§ **Stored data entries**
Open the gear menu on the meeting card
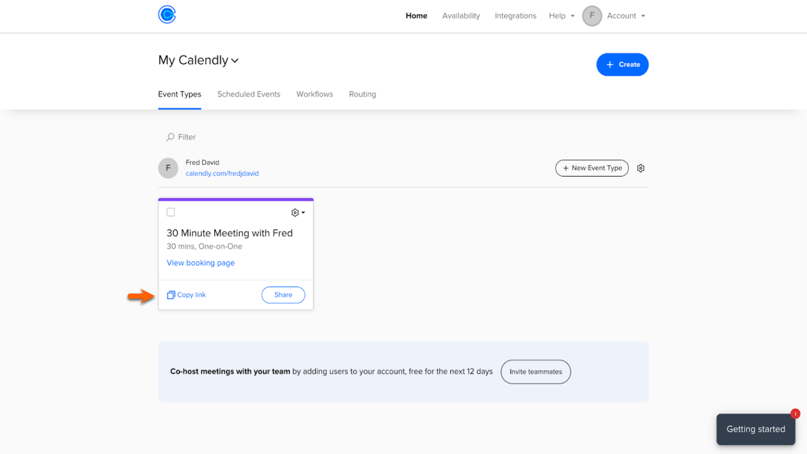This screenshot has width=807, height=454. tap(297, 212)
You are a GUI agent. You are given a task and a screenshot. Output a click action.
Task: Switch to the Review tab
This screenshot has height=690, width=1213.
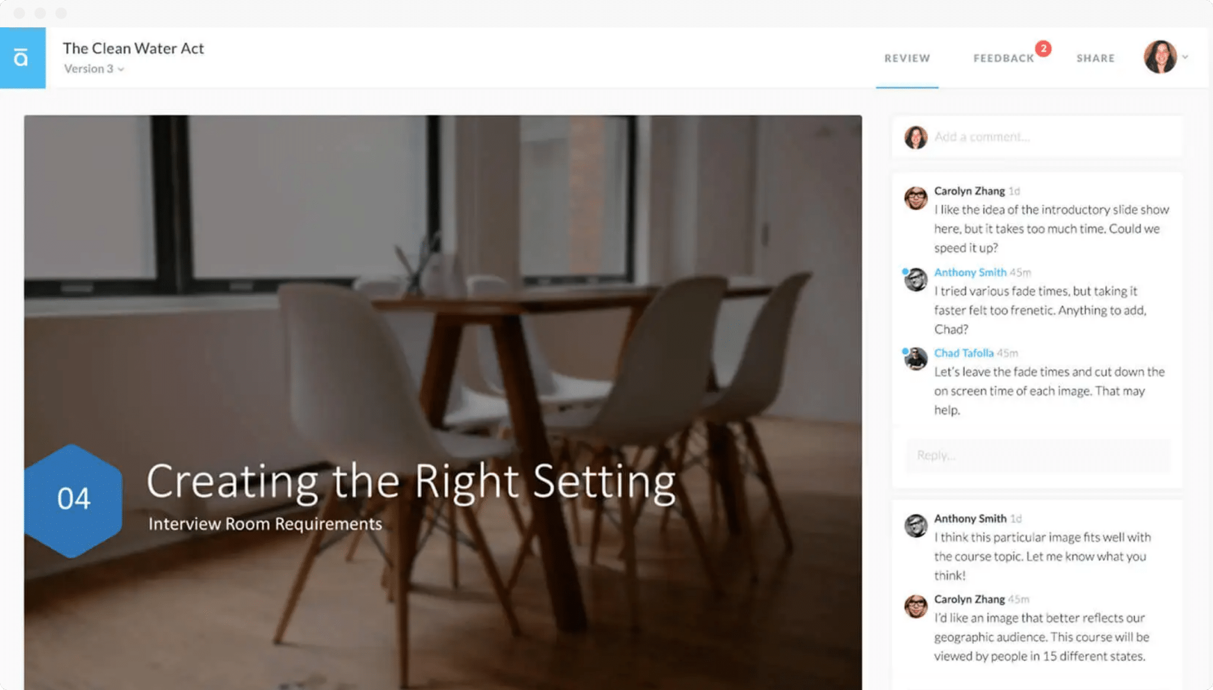click(x=907, y=58)
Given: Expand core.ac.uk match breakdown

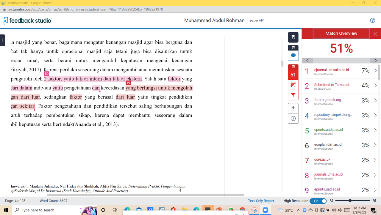Looking at the screenshot, I should pos(375,160).
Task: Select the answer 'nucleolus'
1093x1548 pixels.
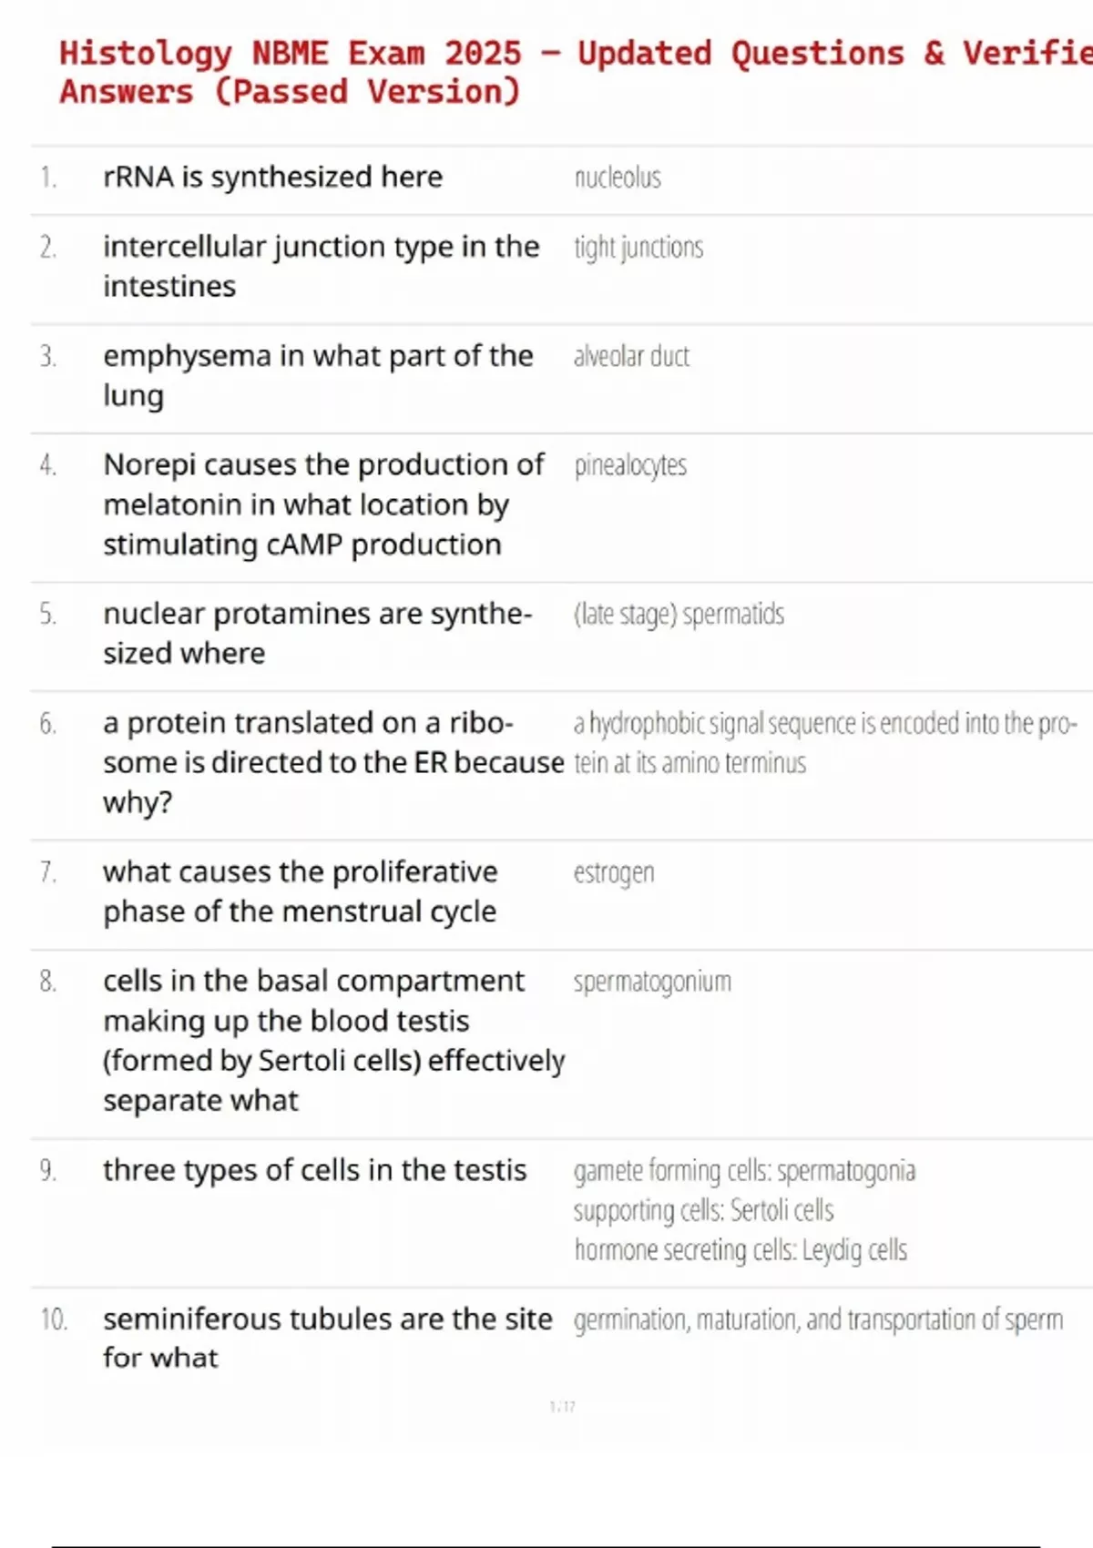Action: (x=618, y=178)
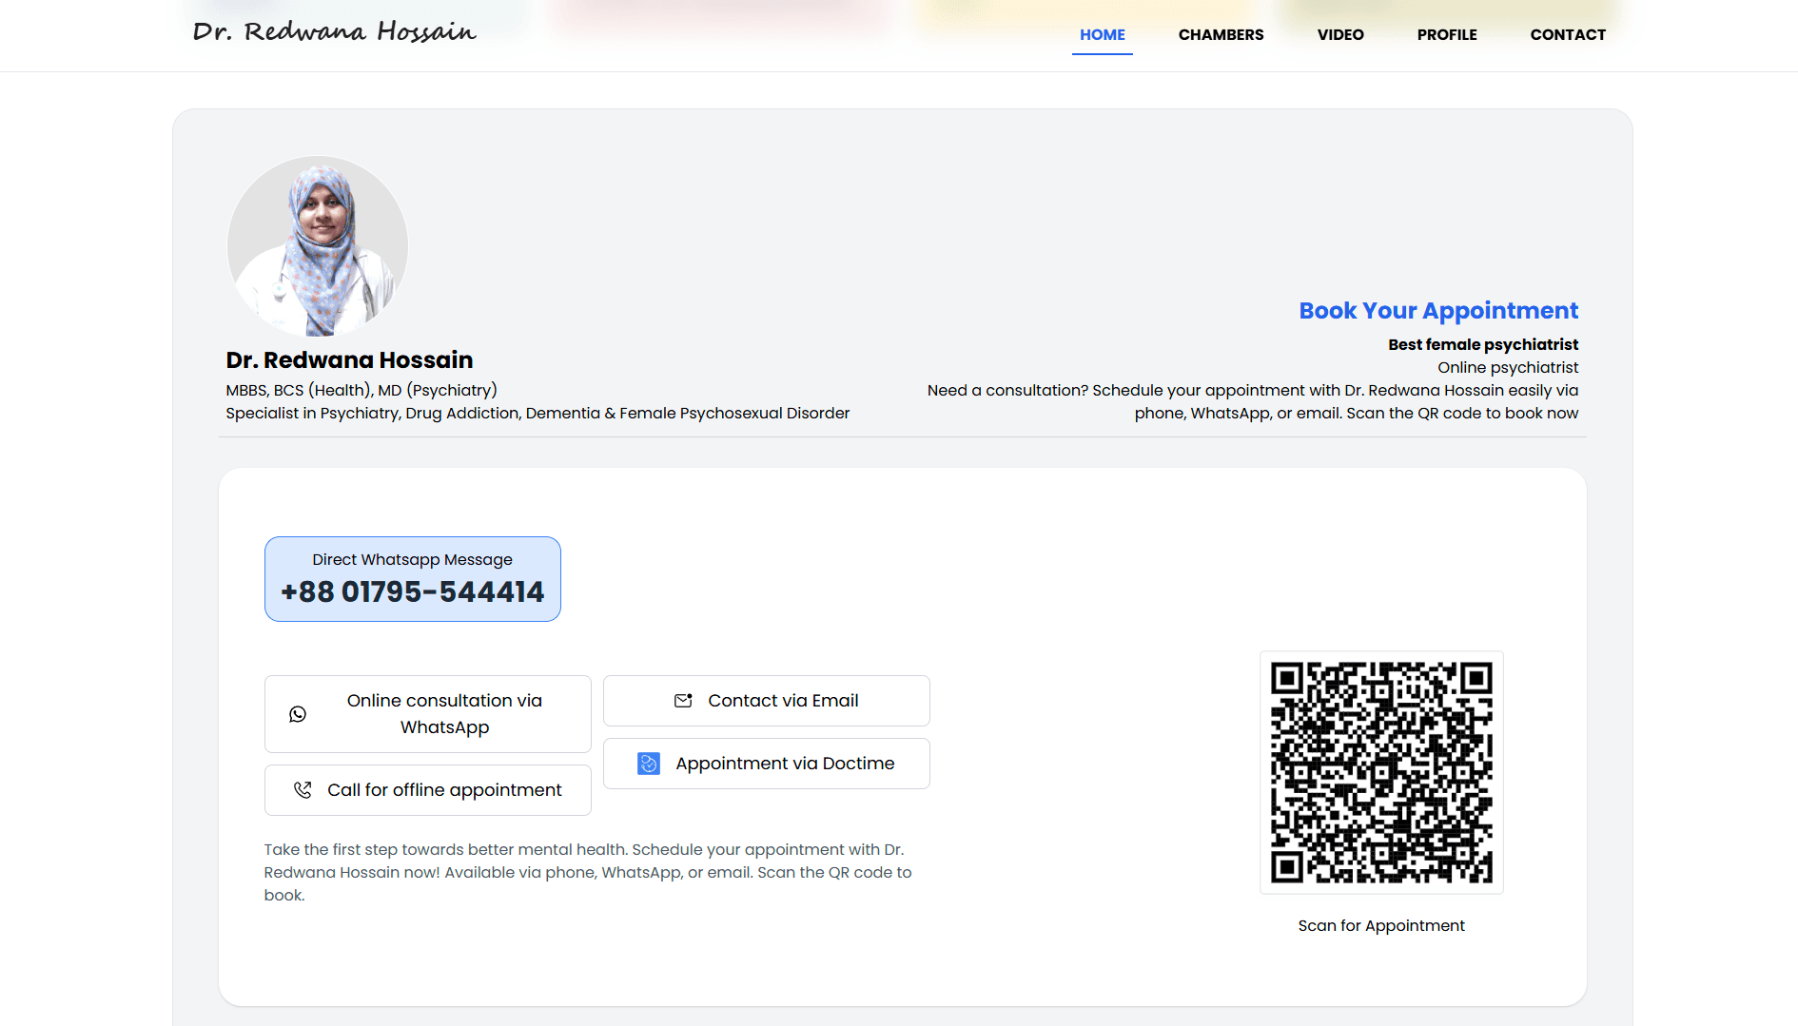Screen dimensions: 1798x1026
Task: Open Appointment via Doctime label
Action: [785, 764]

§ **Your objective**
Print exactly the lines above that run from the one with "Task: Switch to the Review tab" to the one with "Task: Select the answer 'nucleolus'", both included. No pictures.

§ **Result**
Task: Switch to the Review tab
This screenshot has height=690, width=1213.
click(x=907, y=58)
Given: Expand core.ac.uk match breakdown

Looking at the screenshot, I should pos(375,160).
Task: Select the answer 'nucleolus'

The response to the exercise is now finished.